Record set:
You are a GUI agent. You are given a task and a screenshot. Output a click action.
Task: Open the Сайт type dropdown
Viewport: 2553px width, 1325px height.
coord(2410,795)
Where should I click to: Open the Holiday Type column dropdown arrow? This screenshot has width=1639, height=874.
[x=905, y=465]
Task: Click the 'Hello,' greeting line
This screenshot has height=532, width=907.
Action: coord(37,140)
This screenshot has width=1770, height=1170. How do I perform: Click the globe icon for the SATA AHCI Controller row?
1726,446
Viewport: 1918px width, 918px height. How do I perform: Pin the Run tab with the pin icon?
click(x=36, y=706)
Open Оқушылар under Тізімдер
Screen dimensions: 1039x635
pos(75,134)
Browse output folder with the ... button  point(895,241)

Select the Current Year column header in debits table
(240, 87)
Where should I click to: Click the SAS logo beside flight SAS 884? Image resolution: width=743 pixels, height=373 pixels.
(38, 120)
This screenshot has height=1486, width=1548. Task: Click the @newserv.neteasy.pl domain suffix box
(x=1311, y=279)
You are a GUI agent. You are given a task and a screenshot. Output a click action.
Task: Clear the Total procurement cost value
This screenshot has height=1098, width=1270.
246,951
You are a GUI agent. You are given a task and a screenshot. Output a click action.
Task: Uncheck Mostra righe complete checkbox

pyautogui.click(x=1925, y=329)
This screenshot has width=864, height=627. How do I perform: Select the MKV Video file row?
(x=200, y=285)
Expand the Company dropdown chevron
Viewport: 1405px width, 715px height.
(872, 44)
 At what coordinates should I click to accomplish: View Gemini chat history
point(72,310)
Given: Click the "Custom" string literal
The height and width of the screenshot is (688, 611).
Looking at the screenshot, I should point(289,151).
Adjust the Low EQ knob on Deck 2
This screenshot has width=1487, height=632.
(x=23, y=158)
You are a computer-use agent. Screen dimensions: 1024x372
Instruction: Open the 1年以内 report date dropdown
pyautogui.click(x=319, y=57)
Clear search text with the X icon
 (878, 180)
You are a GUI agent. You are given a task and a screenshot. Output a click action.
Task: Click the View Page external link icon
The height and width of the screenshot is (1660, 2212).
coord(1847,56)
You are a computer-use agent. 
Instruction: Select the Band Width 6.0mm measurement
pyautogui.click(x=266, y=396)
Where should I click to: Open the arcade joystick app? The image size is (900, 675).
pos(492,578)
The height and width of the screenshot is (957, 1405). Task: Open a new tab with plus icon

Problem description:
Copy out the entries from the line containing "This screenshot has height=1486, width=1548." through the line containing "pyautogui.click(x=1925, y=329)", requests included, and add -88 to every coordinate in the answers.

Complete output:
This screenshot has height=1486, width=1548. Task: Click the @newserv.neteasy.pl domain suffix box
(x=1223, y=191)
You are a GUI agent. You are given a task and a screenshot. Output a click action.
Task: Clear the Total procurement cost value
This screenshot has height=1098, width=1270.
158,863
You are a GUI agent. You are given a task and a screenshot. Output a click action.
Task: Uncheck Mostra righe complete checkbox

pyautogui.click(x=1837, y=241)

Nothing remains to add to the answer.